Oslo: What went wrong? take 2

If you don’t know who Michael Oren is, go buy a copy of The Six Day War, which has just been issued in paperback with a new afterword. Today’s Wall Street Journal has a column by Oren — “Oslo’s legacy: A road map to nowhere” — that is available online only to subscribers of the Journal’s electronic edition. Here’s the gist:
“[T]he trouble wrought by the Oslo Accords — so-called, after the city where they were mediated — has been incalculable. Instead of a ‘New Middle East’ [touted, if I remember correctly, by then-Israeli Foreign Minister Shimon Peres] with peace between Israel and an independent Palestinian state, war has ravaged the area, devastating economies, killing and maiming thousands. Rarely has an agreement been so celebrated — Rabin and Arafat won Nobel prizes — generated such vast expectations, and occupied so many presidential days, only to utterly fail. Now, in the wake of Mahmoud Abbas’s resignation as Palestinian prime minister, one must ask why.
“There are many answers, the most obvious of which is accountability. Israel was not held accountable for expanding its West Bank and Gaza settlements in excess of Oslo’s proviso for their ‘natural growth.’ But while Israelis may have exploited the treaty’s spirit, the Palestinians flagrantly disregarded its letter. No sooner had Arafat returned from Washington than he began smuggling explosives and weapons into the territories, harboring wanted terrorists, and educating Palestinian children to destroy Israel — all blatant breaches of Oslo. In the mid-’90s, Arafat’s Palestinian Authority failed to stop and in some cases abetted the suicide bombers who killed hundreds of Israelis. Yet, in spite of these gross violations, neither Arafat nor his Authority was ever called to task. Advocates of Oslo equivocated that the Palestinians would comply with the accords but only after they had achieved statehood, and until then, they were too weak to clamp down on terrorism or even to cease incitement. The many Israelis who died in the interim were dubbed, perversely, ‘victims of peace.’

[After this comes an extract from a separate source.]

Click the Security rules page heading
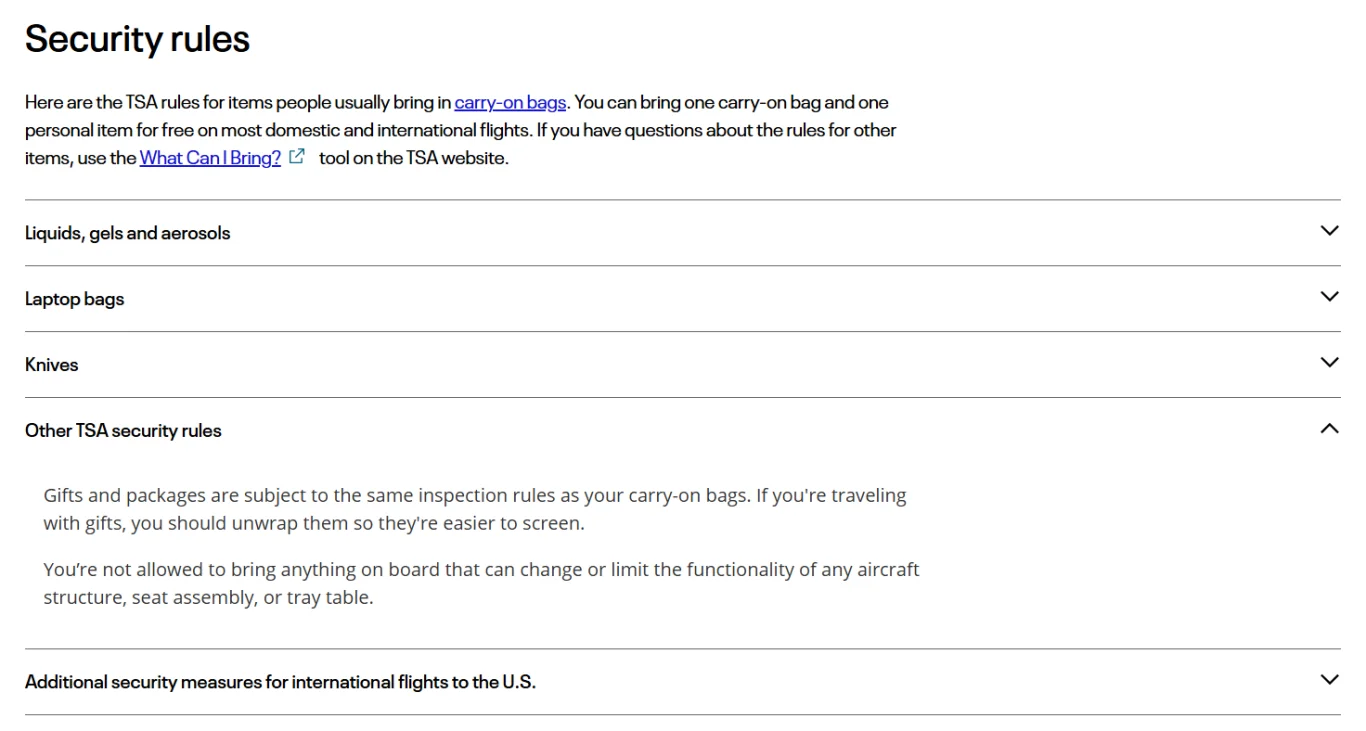 point(137,39)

“Another, subtler, reason for Oslo’s collapse was the absence of mutuality. The accords called on both sides to ‘recognize their mutual legitimate and political rights, but while Rabin specifically recognized the rights of the Palestinian people, Arafat never acknowledged the rights or even the existence of a Jewish people. Had he done so, he would have accepted the Jews’ claim to a permanent state in their homeland, and signaled his willingness to divide that land with them. Instead, he arrogated all of the land for the Palestinians and sought to transform Israel into a de facto Palestinian state through the mass repatriation of refugees. While ‘Palestinian people’ and ‘Palestinian state’ entered Israel’s political lexicon, the words ‘Jewish people’ and ‘Jewish state’ never passed his lips. Privately, with President Clinton, he even denied that the Jews had historical ties to Jerusalem.
“The next factor undermining peace might best be called thuggery. Rabin believed that democratic Israel was incapable of taking the draconian steps necessary to defeat Hamas and other terrorist groups, and so sought a Palestinian partner free, he said, ‘of civil rights monitors and the supreme court.’ That partner was Arafat, a strongman whom the U.S. and Israel essentially hired to suppress other Palestinian thugs. The assumption that a corrupt Arab dictator would suit the Palestinians was racist, but also politically unsound. Arafat pocketed the millions of dollars in payoffs but made no serious effort to combat Hamas. Rather than reigning in terror, he increasingly engaged in it himself.
“The lessons of Oslo could not be clearer, but have they been learned? The answer, judging from the U.S.-backed ‘road map’ — a direct outgrowth of Oslo — must be no.”